**Brief**
Each line of the data below holding the word "will" must be copied.

=====

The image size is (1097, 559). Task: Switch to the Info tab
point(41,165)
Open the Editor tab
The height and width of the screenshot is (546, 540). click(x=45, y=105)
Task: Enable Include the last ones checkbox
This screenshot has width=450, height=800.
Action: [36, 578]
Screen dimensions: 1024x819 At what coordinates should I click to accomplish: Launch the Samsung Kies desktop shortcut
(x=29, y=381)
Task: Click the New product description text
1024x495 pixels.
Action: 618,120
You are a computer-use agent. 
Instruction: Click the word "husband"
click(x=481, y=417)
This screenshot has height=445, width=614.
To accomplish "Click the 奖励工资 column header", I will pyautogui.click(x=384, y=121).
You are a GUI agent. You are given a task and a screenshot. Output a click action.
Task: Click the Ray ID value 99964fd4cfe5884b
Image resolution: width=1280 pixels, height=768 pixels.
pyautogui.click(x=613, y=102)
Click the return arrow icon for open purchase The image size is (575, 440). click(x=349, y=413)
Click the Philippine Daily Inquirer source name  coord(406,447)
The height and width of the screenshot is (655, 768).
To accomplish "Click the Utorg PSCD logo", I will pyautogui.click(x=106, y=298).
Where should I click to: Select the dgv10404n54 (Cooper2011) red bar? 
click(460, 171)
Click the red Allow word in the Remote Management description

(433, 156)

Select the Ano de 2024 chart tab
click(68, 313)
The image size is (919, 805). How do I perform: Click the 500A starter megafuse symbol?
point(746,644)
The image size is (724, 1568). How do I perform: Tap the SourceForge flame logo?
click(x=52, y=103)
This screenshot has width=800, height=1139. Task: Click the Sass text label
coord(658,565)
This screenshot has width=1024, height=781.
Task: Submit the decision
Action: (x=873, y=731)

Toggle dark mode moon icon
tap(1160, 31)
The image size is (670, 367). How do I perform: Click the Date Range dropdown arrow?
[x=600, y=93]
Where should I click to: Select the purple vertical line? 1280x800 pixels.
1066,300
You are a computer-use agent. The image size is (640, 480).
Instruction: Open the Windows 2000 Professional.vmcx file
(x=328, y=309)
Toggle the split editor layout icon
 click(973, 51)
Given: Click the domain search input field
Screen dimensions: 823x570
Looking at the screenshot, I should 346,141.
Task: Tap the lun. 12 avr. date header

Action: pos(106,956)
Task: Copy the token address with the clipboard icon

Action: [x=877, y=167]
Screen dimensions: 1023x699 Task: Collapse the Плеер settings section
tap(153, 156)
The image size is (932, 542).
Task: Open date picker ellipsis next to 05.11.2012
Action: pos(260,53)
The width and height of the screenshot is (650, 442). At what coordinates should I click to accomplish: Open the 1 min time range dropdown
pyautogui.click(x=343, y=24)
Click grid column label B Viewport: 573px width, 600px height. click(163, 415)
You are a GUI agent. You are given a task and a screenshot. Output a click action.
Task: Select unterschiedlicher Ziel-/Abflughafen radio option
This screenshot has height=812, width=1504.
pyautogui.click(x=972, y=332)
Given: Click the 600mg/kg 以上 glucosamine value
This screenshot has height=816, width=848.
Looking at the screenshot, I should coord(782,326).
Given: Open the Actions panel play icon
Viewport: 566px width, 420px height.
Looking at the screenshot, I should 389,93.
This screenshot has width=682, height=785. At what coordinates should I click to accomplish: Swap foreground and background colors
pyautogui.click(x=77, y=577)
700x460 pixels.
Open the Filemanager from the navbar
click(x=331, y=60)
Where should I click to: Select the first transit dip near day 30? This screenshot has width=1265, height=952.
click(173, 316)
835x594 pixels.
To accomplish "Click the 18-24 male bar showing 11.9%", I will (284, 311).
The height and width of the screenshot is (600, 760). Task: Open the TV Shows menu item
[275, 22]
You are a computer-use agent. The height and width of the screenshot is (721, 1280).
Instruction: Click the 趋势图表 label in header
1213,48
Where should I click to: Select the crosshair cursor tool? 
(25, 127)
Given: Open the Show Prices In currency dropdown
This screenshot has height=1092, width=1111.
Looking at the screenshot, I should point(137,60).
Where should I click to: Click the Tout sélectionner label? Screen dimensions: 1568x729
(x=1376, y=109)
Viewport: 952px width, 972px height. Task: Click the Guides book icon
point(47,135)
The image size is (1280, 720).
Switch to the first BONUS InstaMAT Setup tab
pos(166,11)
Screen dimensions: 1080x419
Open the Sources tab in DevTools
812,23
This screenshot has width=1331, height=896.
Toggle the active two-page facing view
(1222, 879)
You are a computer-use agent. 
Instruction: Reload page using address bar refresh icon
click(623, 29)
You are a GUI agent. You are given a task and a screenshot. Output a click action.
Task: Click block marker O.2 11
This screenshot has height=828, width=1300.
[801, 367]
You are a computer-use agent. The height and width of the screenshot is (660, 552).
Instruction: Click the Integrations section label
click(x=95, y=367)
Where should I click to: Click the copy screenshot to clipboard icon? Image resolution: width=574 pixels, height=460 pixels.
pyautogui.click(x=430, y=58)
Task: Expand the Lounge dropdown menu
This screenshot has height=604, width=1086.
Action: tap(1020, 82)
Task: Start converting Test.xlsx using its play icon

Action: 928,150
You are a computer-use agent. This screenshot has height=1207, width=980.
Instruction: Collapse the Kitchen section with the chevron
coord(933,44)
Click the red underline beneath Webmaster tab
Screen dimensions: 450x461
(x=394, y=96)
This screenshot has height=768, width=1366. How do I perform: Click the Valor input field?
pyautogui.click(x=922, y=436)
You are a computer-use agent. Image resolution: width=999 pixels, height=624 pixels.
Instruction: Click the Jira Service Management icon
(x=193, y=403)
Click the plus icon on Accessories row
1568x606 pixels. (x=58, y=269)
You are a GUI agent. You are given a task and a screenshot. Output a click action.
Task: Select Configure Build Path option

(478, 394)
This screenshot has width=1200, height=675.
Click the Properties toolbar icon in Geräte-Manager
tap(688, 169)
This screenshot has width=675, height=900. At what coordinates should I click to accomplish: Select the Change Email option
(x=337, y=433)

=====

**Task result**
To accomplish "Click the 奖励工资 column header", I will pyautogui.click(x=384, y=121).
To accomplish "Click the Utorg PSCD logo", I will pyautogui.click(x=106, y=298).
To accomplish "Click the 18-24 male bar showing 11.9%", I will (284, 311).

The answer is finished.